▶ **TASK ITEM**:
Using the listing, work out the number of lines where "beside" shows up, and answer with that number alone.

▶ **MATERIAL SUPPLIED**:
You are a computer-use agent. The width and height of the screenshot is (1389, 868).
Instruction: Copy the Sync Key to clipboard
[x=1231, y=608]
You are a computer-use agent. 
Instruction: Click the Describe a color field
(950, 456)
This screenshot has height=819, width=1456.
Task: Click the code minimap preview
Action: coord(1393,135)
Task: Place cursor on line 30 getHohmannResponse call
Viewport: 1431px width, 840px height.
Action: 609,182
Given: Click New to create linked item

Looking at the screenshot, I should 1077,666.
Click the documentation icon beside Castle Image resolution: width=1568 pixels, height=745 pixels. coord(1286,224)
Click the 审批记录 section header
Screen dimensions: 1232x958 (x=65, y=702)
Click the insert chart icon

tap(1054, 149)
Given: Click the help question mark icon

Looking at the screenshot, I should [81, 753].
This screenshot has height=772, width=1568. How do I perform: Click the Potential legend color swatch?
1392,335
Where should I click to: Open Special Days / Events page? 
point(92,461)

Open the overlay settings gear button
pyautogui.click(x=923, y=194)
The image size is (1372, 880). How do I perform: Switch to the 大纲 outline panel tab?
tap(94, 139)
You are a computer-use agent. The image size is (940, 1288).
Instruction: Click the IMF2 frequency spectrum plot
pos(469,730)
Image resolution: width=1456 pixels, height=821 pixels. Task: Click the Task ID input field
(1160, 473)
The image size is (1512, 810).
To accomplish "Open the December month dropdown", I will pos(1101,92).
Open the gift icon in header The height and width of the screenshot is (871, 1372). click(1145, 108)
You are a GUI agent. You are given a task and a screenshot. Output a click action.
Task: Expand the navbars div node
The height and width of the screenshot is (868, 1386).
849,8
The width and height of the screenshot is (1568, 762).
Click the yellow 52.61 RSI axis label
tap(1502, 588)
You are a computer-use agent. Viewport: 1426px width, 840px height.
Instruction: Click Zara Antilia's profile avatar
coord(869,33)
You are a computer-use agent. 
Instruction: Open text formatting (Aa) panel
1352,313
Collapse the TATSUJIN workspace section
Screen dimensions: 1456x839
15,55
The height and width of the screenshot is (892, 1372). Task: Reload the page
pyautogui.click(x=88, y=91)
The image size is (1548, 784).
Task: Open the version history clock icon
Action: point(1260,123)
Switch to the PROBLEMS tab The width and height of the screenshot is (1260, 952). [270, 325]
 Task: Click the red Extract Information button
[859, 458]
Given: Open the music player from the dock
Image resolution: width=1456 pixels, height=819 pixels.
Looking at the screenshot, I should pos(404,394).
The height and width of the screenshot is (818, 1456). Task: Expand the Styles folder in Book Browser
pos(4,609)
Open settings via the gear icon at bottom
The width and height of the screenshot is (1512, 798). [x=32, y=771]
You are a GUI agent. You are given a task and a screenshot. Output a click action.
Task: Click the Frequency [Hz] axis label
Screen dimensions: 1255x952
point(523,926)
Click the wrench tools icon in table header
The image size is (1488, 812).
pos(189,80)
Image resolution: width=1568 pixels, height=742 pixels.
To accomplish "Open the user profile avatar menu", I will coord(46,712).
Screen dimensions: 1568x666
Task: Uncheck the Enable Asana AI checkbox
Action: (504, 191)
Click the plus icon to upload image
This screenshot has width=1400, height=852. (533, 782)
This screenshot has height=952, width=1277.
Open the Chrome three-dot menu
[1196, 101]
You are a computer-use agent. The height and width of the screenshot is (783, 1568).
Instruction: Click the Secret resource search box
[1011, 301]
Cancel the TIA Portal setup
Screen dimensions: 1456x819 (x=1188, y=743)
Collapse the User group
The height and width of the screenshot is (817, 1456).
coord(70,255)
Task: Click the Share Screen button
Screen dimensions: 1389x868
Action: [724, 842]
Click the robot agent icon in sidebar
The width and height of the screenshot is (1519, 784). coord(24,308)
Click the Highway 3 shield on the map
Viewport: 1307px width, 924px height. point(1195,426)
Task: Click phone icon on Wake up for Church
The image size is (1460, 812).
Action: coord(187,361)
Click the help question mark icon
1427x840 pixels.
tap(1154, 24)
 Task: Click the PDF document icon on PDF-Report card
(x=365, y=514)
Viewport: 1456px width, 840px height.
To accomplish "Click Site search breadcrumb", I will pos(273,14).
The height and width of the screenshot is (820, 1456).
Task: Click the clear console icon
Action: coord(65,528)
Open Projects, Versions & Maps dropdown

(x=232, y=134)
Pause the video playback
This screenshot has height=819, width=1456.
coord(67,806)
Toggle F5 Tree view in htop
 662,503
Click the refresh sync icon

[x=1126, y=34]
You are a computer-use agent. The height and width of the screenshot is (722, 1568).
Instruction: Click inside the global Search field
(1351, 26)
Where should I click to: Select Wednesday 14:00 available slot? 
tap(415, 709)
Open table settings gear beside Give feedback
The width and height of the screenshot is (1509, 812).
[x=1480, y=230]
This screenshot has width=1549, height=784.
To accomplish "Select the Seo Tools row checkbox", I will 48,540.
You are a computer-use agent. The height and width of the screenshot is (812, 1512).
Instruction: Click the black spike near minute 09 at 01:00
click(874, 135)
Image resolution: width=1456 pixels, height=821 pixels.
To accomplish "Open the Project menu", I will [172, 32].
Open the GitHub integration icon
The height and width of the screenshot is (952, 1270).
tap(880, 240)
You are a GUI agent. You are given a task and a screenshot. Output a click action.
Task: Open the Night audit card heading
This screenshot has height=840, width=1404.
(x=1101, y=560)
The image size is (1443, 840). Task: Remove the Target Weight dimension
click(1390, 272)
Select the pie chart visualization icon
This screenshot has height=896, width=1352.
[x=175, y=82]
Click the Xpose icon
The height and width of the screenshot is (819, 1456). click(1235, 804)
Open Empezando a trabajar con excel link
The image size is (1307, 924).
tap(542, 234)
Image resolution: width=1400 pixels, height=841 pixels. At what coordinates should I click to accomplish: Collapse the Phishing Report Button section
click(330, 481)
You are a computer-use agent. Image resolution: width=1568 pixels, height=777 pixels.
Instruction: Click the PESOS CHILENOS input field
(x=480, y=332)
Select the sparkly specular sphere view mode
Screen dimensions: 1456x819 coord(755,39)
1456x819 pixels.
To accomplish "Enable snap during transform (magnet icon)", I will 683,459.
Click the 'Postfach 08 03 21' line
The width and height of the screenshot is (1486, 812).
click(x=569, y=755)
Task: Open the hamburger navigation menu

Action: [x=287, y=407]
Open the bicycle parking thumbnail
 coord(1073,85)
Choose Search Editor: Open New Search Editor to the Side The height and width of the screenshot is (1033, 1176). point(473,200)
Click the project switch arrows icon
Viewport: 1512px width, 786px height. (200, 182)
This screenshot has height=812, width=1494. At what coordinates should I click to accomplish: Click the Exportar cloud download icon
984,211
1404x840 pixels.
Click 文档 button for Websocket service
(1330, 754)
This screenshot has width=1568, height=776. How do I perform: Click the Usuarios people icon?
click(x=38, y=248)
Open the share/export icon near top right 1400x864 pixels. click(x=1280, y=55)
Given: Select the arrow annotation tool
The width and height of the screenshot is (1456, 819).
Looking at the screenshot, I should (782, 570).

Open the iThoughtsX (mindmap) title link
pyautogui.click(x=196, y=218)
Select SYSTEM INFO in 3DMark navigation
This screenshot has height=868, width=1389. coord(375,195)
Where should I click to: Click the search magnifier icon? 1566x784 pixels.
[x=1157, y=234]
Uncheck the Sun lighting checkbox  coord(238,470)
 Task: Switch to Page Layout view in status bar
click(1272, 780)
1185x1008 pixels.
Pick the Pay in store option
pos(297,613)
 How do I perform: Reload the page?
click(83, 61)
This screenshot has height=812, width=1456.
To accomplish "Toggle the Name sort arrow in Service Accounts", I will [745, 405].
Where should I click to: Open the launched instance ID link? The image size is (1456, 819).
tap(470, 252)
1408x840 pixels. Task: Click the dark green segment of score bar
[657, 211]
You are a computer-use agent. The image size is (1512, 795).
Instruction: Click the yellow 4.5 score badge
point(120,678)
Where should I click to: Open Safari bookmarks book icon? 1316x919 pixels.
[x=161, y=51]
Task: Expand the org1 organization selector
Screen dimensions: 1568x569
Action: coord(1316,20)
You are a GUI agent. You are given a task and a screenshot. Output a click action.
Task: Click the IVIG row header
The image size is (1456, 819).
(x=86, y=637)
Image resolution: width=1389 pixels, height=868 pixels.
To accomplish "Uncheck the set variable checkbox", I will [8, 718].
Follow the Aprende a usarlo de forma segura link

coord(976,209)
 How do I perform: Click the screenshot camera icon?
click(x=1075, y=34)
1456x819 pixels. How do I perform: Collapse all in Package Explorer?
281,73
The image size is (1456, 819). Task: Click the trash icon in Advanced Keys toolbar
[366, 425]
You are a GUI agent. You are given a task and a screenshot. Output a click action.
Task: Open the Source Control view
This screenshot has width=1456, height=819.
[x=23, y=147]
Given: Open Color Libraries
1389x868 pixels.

▶ **RESPONSE AREA**:
2